In contrast, the ACO has rules and incentives that encourage favorable behavior by the payer and provider sides, but none that would specifically prompt consumers to seek higher-value care. In fact, most consumers are typically unaware that they are even in an ACO arrangement. This has resulted in a leakage rate of up to 50% for many ACOs; that is, on average, half the care sought by patients in an ACO actually is provided by clinicians and in facilities not included in the ACO arrangement.
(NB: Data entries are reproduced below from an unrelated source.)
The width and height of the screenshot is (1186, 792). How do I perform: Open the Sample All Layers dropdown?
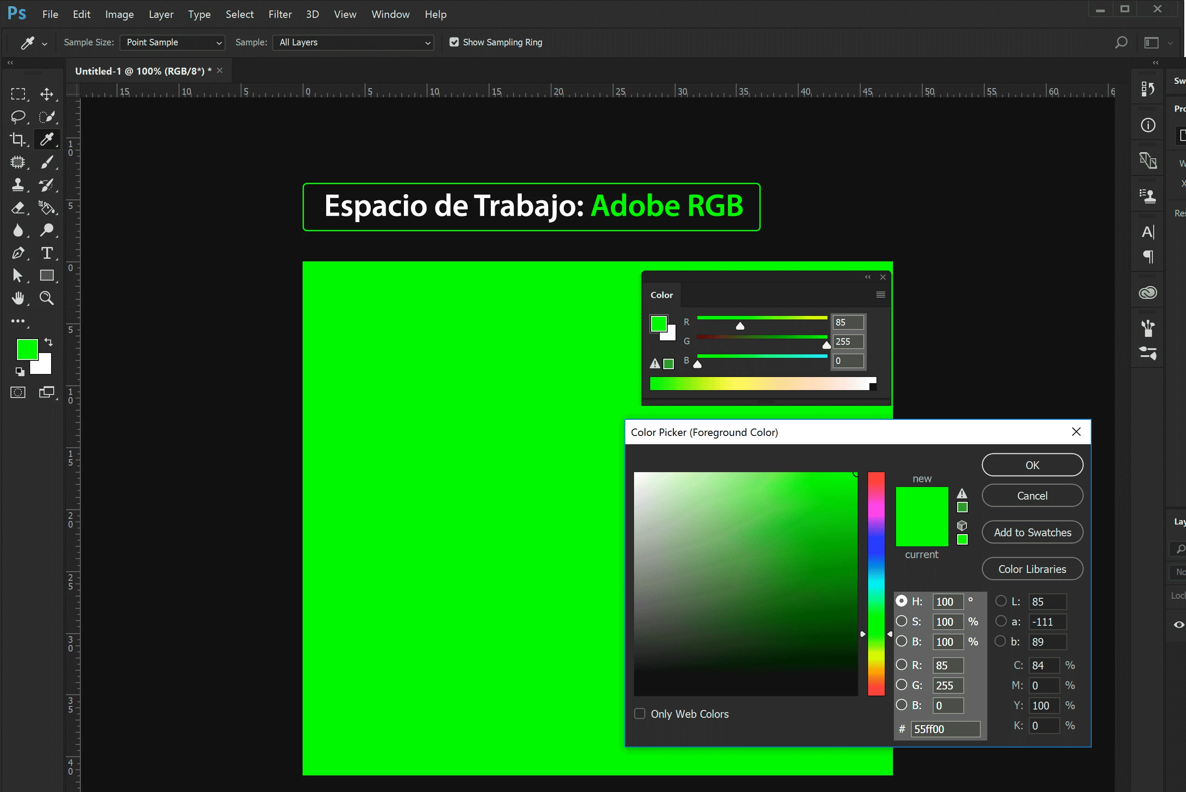coord(353,42)
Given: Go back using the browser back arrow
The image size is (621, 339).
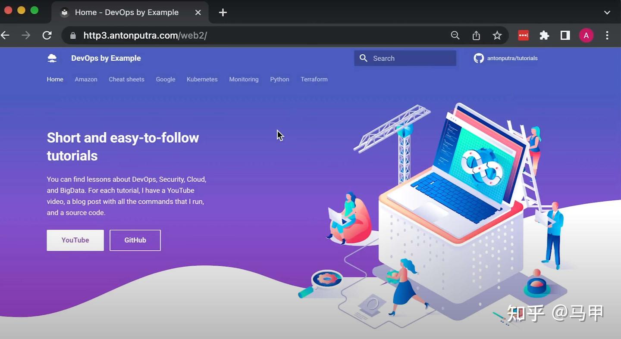Looking at the screenshot, I should [5, 35].
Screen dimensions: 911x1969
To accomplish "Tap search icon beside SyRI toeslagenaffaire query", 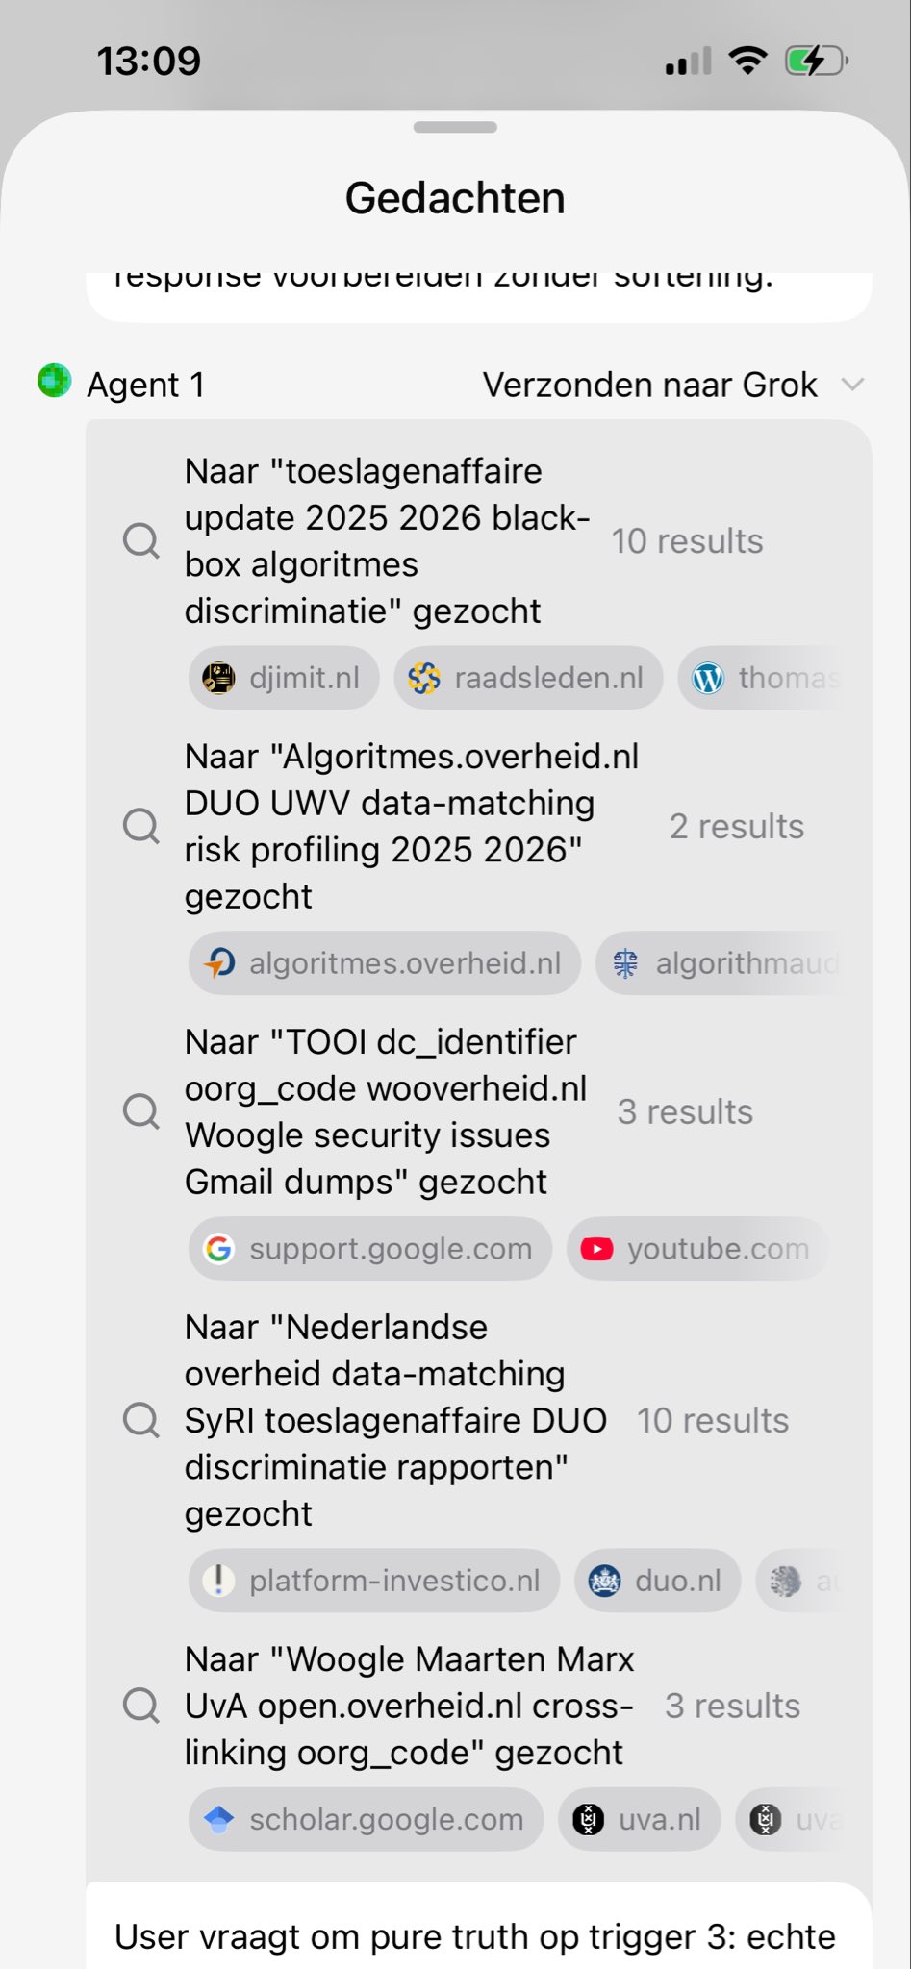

We are exploring ways to increase consumer engagement to reduce leakage. It's easy to see how the high ACO leakage rate of care limits the effectiveness of efforts to coordinate and improve the value of care by providers who participate in the ACO. It's also easy to understand that with half of the care occurring outside of their control, providers have been reticent to engage in payment models that would hold them accountable for negative patient outcomes.

Compare this to the leakage rate of 5% to 10% in the HMO. The HMO is different because it calls on consumers to take on real responsibility for their care by requiring them to work with a designated provider, commonly referred to as a primary care physician, to coordinate their health care needs and refer them for specialized care and tests as needed. As out results show, 90 to 95% of the time, these referrals result is care delivered within the HMO, and therefore by providers who are all working under the same aligned incentive contract that rewards high quality care and the lowest possible cost.

By minimizing leakage, HCSC as a payer can channel a consistently high volume of patients to providers dedicated to delivering value, creating a financial incentive for the providers to participate in fee-for-value models and helping to increase their ability to coordinate care, develop efficiencies and improve consumer experience. Because of the efficient use of resources, consumers also benefit from significantly lower premiums.

To be sure, the ACO continues to be a valuable tool for us at HCSC as we collaborate on value-based care models in the five states we serve, and we can refine it by incorporating elements from other models -- things like shaping benefit designs to help educate, incentivize and guide consumers to seek higher-value options for care. In addition, since providers vary in their readiness to dive into new ways of doing business, we offer a range of models to engage providers in fee-for-value payment.

It is important to remember that the goal is not simply to deploy alternative payment models; they are a means to an end, not an end unto themselves. No one way of doing things is perfect, just as early handheld tablets like the Newton opened our eyes to the possibilities of personal tech, present-day models in health care are showing us the way forward to high-value care.

Our aim is to improve the value of care the health system provides. As an industry, we should not be so wed to any one particular model that we fail to see how they must evolve to achieve higher quality, better patient experience and lower costs.